With reinforcement learning, the edge device being trained is never presented with the “correct” input/output data pairs and never has its suboptimal intermediate steps explicitly corrected. Instead, it algorithmically works through various action paths to find a balance between exploration of unfamiliar options and exploitation of the knowledge it gains toward maximizing the cumulative reward function. In addition to robotics, reinforcement learning is an important learning technique for AI-infused edge and enterprise applications in finance, logistics, online gaming, Web content publishing, and application performance management. It has even proven useful in automating the ML pipeline and improving the conjoined performance of cooperative AI models.

Figure 5 illustrates the relationship of reinforcement to training of AI for robotics and other autonomous edge applications.

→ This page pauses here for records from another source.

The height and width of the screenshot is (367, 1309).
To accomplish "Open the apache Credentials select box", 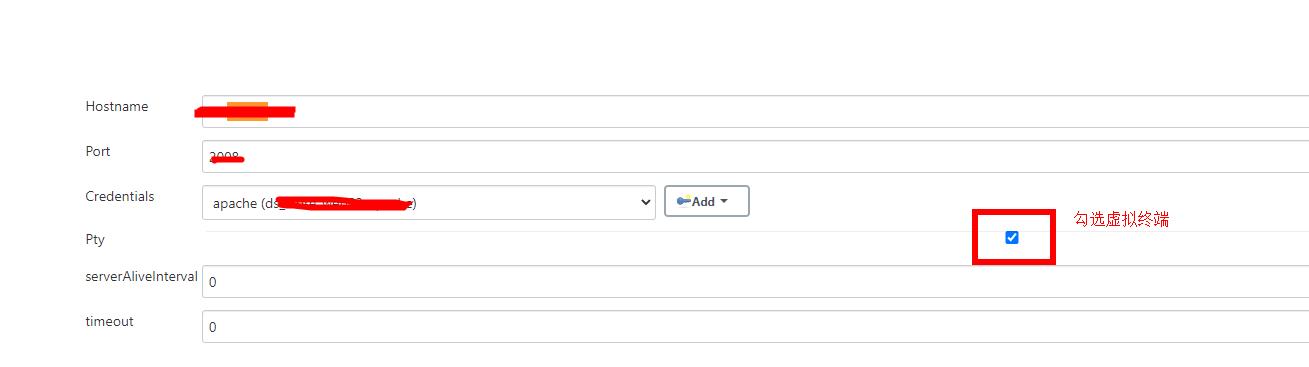I will [429, 202].
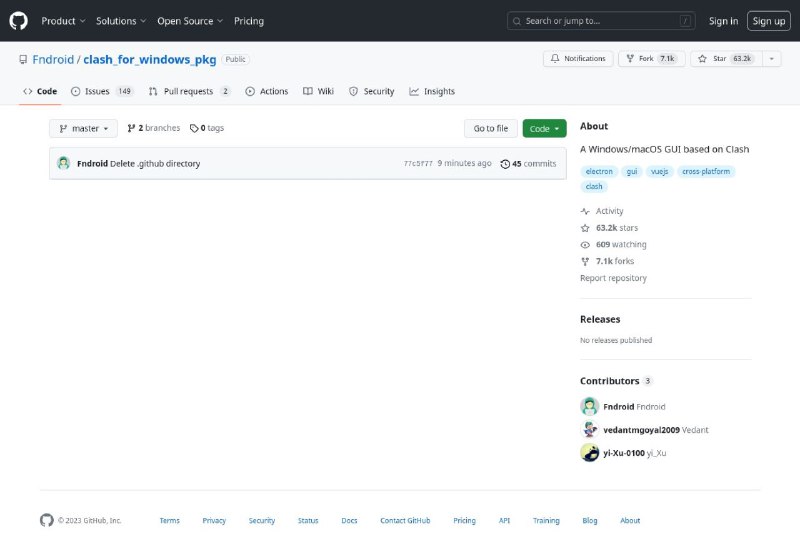Open commit history via 45 commits
800x556 pixels.
tap(528, 163)
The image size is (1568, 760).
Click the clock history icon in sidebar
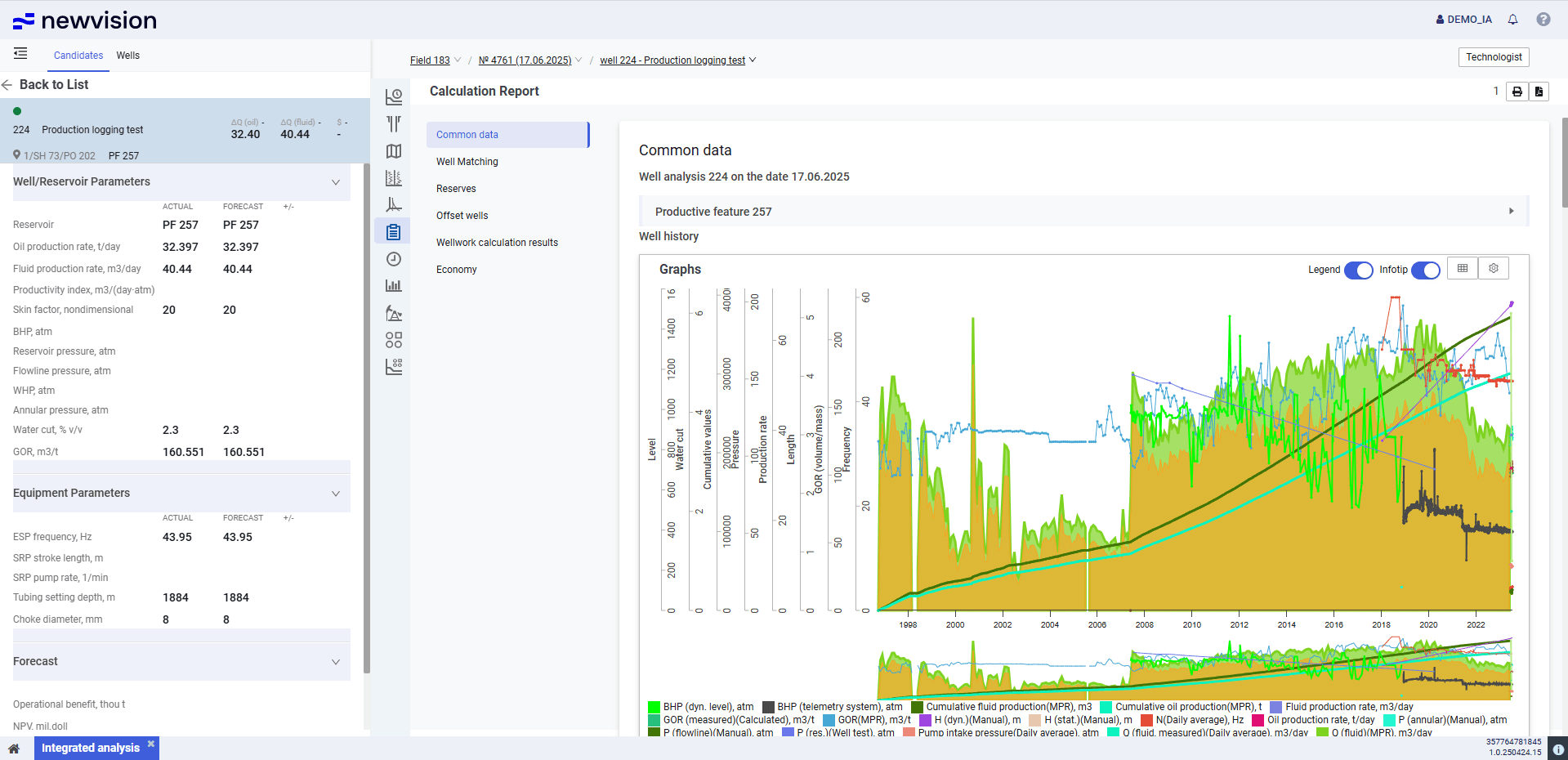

Figure 5: Growth in autonomous edge applications will boost reinforcement learning’s role in enterprise data science








Action Item

Wikibon recommends that developers invest in the new generation of tools that automate the DevOps lifecycle around deployment of AI-based microservices into public, private, hybrid, multi-cloud, and edge IoT clouds. In sorting through the commercial offerings in this growing segment, developers should prioritize those solutions that support strong end-to-end governance of heterogeneous data, models, microservices, and other key artifacts in the lifecycle of AI-infused applications throughout distributed computing environments.